▶ EXERCISE TASK 1:
Translate this sentence from the page on parsimonious growth medium into Spanish: "Parsimonious flux balance analysis may be easily combined with the unidirectional reaction splitting tools to create an analysis that minimizes the total nutrient uptake flux."
▶ EXERCISE TASK 2:
Repeat word for word the part of the page on parsimonious growth medium from "ConstraintTrees.ConstraintTree with 7" to "20 elements =#)".

▶ DOCUMENT:
>> BEGIN
Parsimonious growth medium

Parsimonious flux balance analysis may be easily combined with the unidirectional reaction splitting tools to create an analysis that minimizes the total nutrient uptake flux. This is beneficial as a complementary, less "refined" but much more computationally efficient alternative to the growth medium optimization (which requires a demanding mixed-integer programming).

For the demonstration, we use the toy E. coli model:

using COBREXA

download_model(
    "http://bigg.ucsd.edu/static/models/e_coli_core.json",
    "e_coli_core.json",
    "7bedec10576cfe935b19218dc881f3fb14f890a1871448fc19a9b4ee15b448d8",
)

import JSONFBCModels, HiGHS
model = load_model("e_coli_core.json")
JSONFBCModels.JSONFBCModel(#= 95 reactions, 72 metabolites =#)

First, we create a model with extra direction-splitted variables and constraints for the negative exchange reactions:

c = flux_balance_constraints(model, interface = :identifier_prefixes)
c += :in_exchanges^unsigned_negative_contribution_variables(c.interface.exchanges)
c *=
    :out_exchanges^unsigned_positive_contribution_constraints(
        c.interface.exchanges,
        c.in_exchanges,
    )
ConstraintTrees.ConstraintTree with 7 elements:
  :coupling           => ConstraintTrees.ConstraintTree(#= 0 elements =#)
  :flux_stoichiometry => ConstraintTrees.ConstraintTree(#= 72 elements =#)
  :fluxes             => ConstraintTrees.ConstraintTree(#= 95 elements =#)
  :in_exchanges       => ConstraintTrees.ConstraintTree(#= 20 elements =#)
  :interface          => ConstraintTrees.ConstraintTree(#= 3 elements =#)
>> END
▶ DATASET EXTRACT:
>> BEGIN
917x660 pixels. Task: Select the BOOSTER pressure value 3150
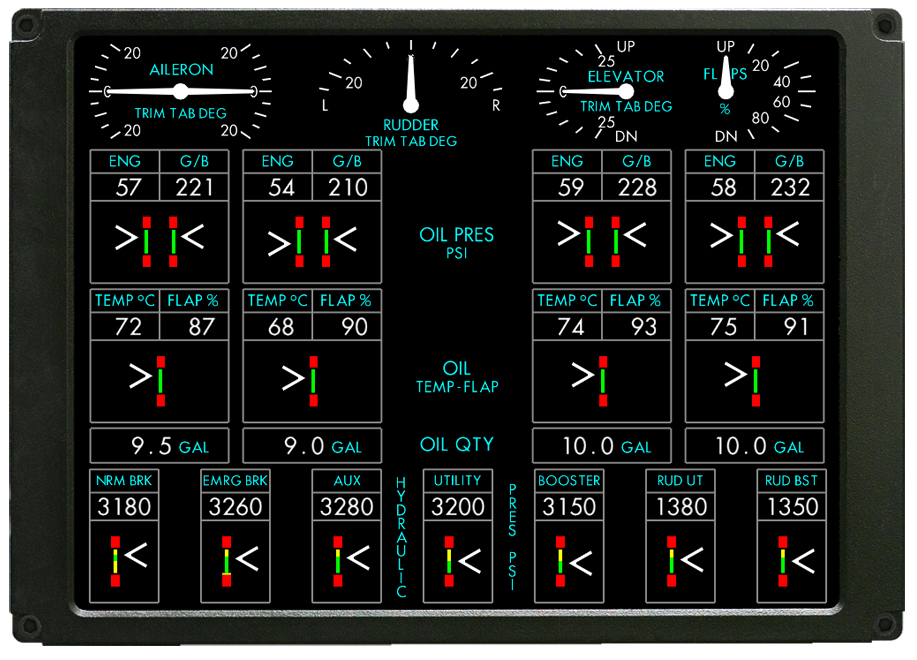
>> END
>> BEGIN
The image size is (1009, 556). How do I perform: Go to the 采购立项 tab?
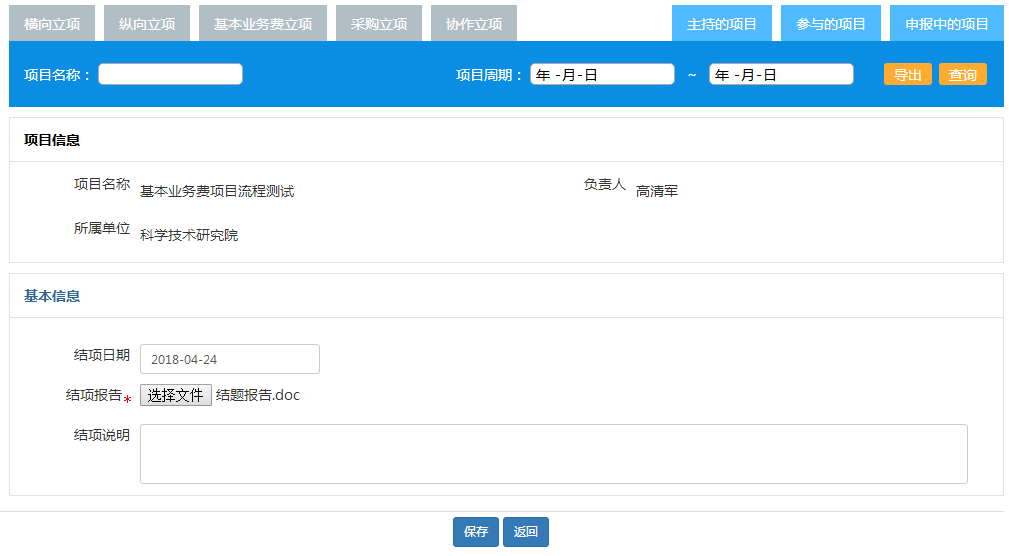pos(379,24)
>> END
▶ FULL OUTPUT 1:
El análisis de balance de flujos parsimonioso puede combinarse fácilmente con las herramientas de división unidireccional de reacciones para crear un análisis que minimice el flujo total de captación de nutrientes.

▶ FULL OUTPUT 2:
ConstraintTrees.ConstraintTree with 7 elements:
  :coupling           => ConstraintTrees.ConstraintTree(#= 0 elements =#)
  :flux_stoichiometry => ConstraintTrees.ConstraintTree(#= 72 elements =#)
  :fluxes             => ConstraintTrees.ConstraintTree(#= 95 elements =#)
  :in_exchanges       => ConstraintTrees.ConstraintTree(#= 20 elements =#)